Er schüttelte den Kopf. »Wenn die rauskriegen, dass du ein Mädchen bist …«

Ich sah meinen Bruder eindringlich an. »Wir haben keine andere Wahl, Alex. Wenn du bei mir bleibst, bringen wir uns nur beide in Gefahr.«

»Verdammt, Ryiah, dein Plan gefällt mir ganz und gar nicht!«, fluchte er.

Ich gab ihm ein Zeichen, sich bereit zu machen, und stellte mich in die Steigbügel, die Hände fest in die Mähne meines Pferdes gekrallt. Alex tat es mir gleich, und als wir beide so weit waren, nickte ich.

»Und los!«

Mein Pferd galoppierte an, dass die Erde und Steine unter uns nur so spritzten. Das Donnern der Hufe und die überraschten Rufe der Männer ließen mich beinahe schweben. Wir hatten sie ausgetrickst!
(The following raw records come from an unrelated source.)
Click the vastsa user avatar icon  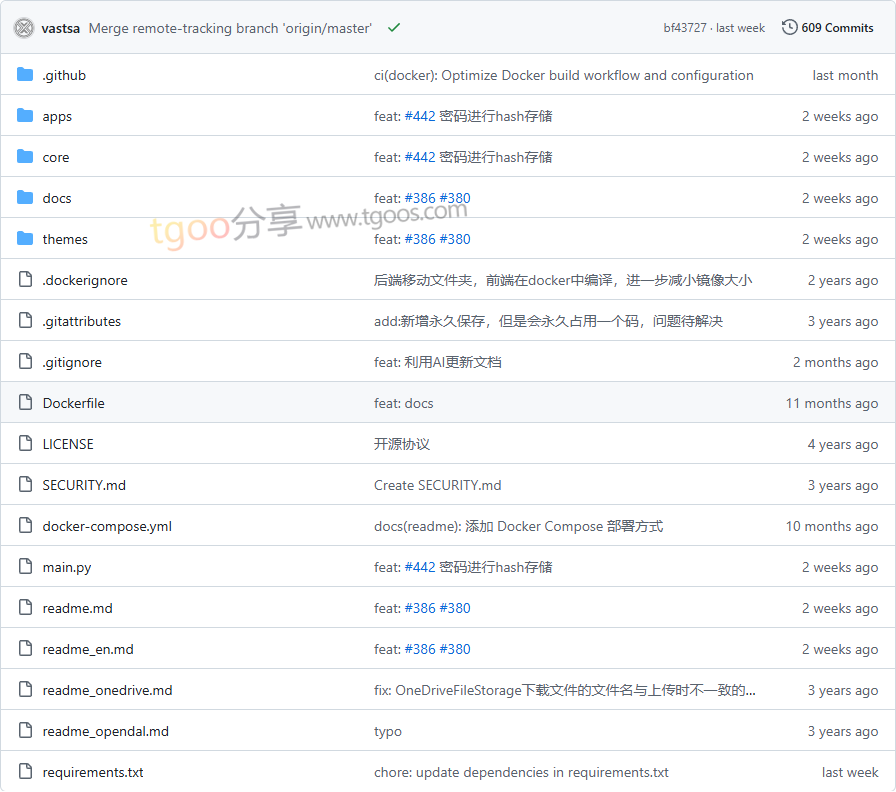tap(24, 28)
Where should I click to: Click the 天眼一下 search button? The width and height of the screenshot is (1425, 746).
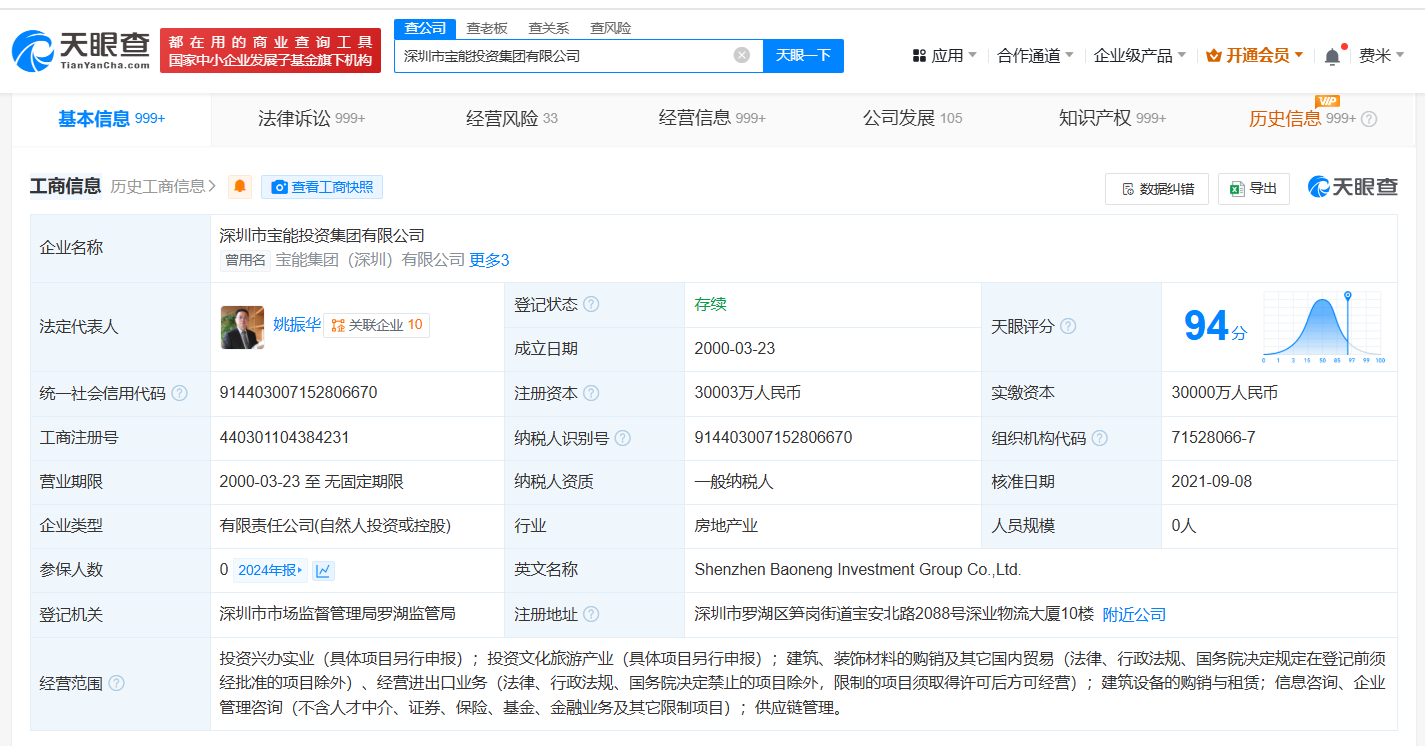tap(803, 55)
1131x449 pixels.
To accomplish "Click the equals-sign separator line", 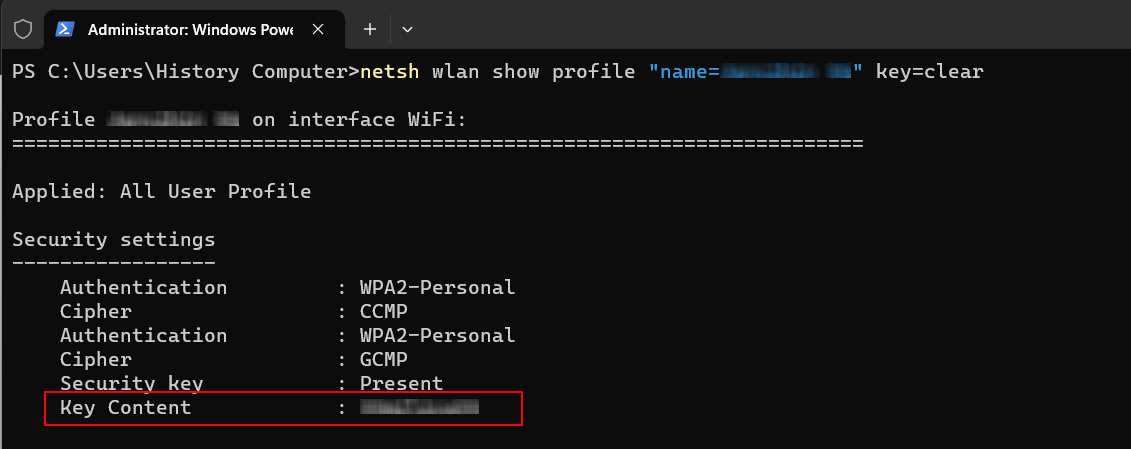I will (x=437, y=144).
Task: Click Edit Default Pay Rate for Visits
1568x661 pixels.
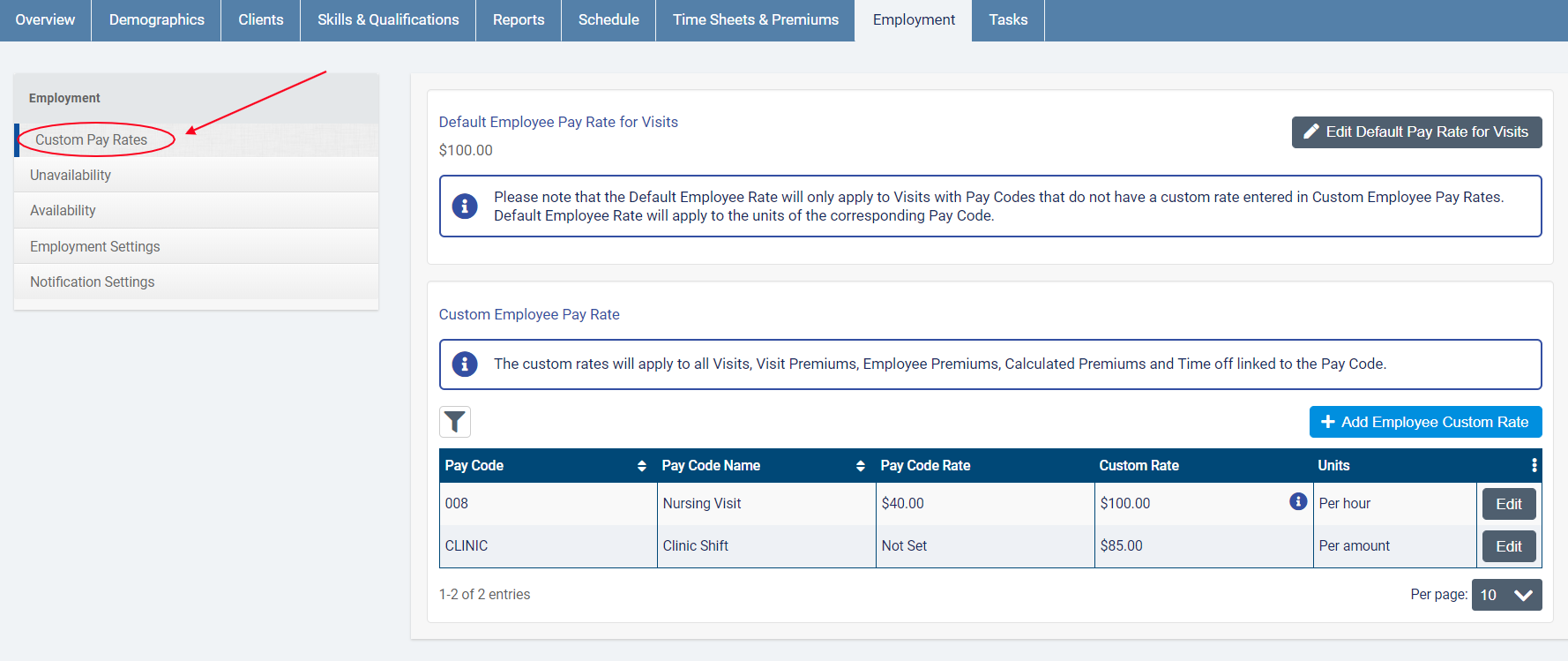Action: point(1416,132)
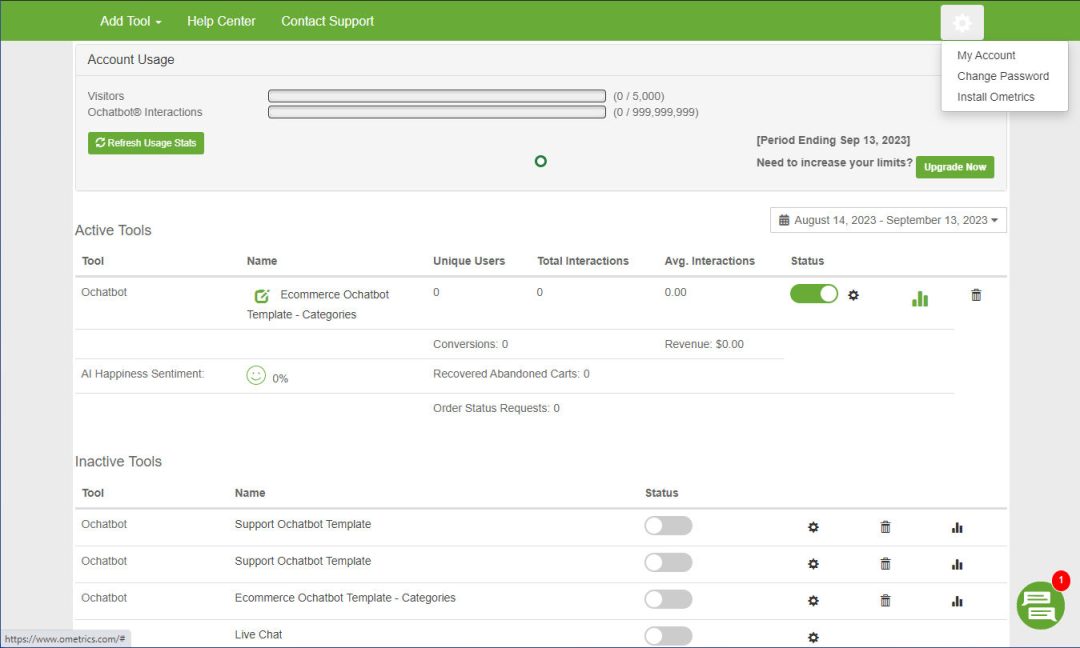This screenshot has height=648, width=1080.
Task: View green bar chart stats for active Ochatbot
Action: pyautogui.click(x=920, y=298)
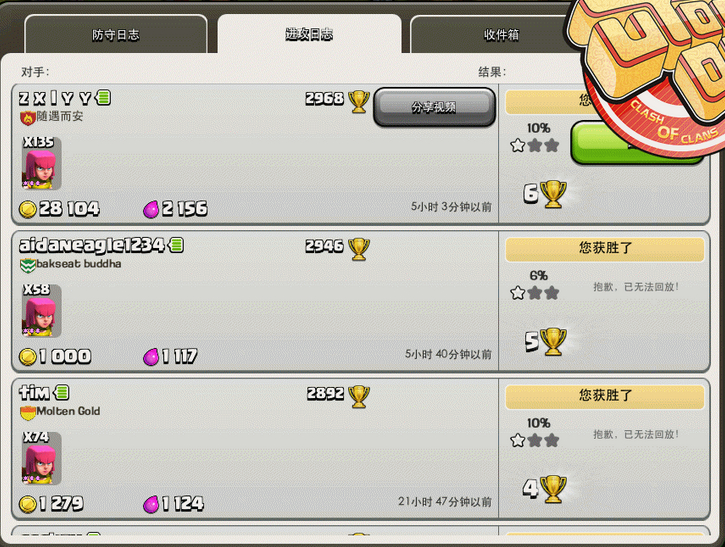Tap the green badge next to aidaneagle1234
The width and height of the screenshot is (725, 547).
(x=176, y=245)
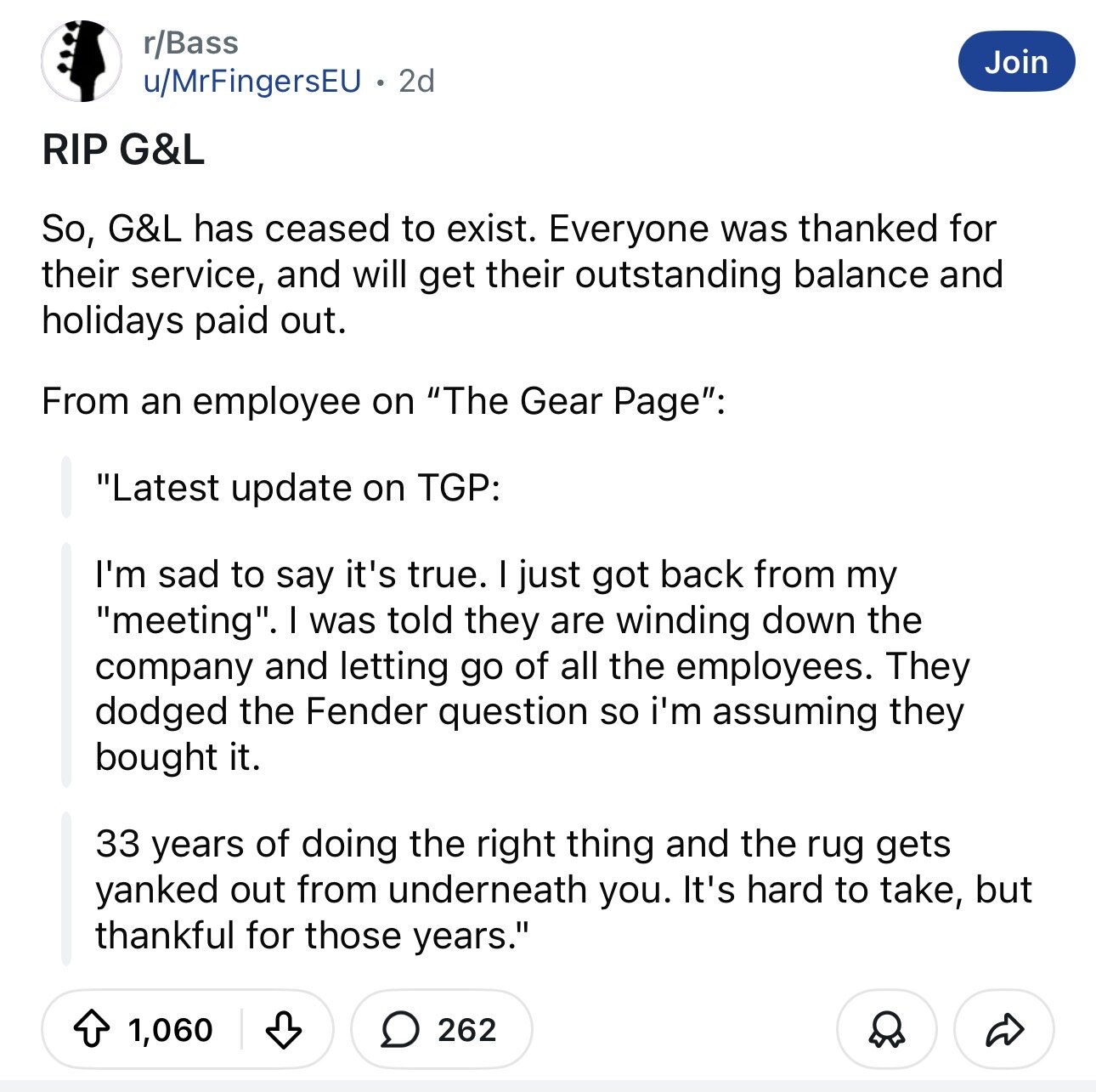Screen dimensions: 1096x1092
Task: Click the comment bubble icon
Action: 398,1029
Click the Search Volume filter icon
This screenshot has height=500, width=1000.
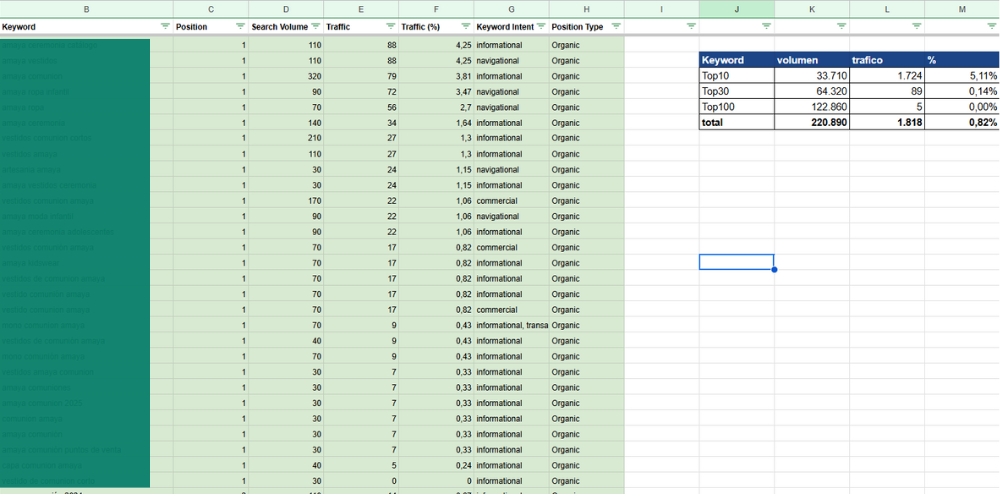316,26
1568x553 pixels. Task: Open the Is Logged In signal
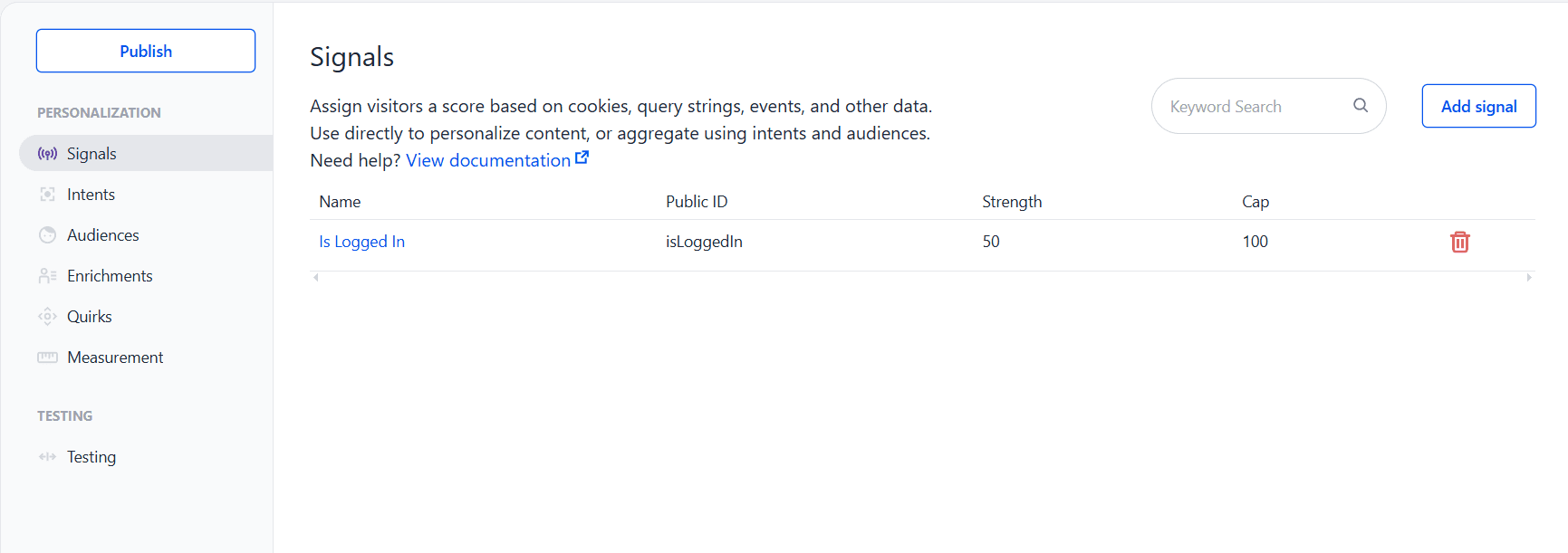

So verlockend es auch war, sich umzudrehen und in ihre verdutzten Gesichter zu sehen – ich hielt den Blick nach vorn gerichtet. Zweige schlugen mir ins Gesicht und schnitten mir in die Haut. Ein rauer Wind blies mir entgegen und zerrte an meinen ohnehin schon spröden Lippen. Doch weder die lähmende Kälte noch die peitschenden Äste hielten mich auf.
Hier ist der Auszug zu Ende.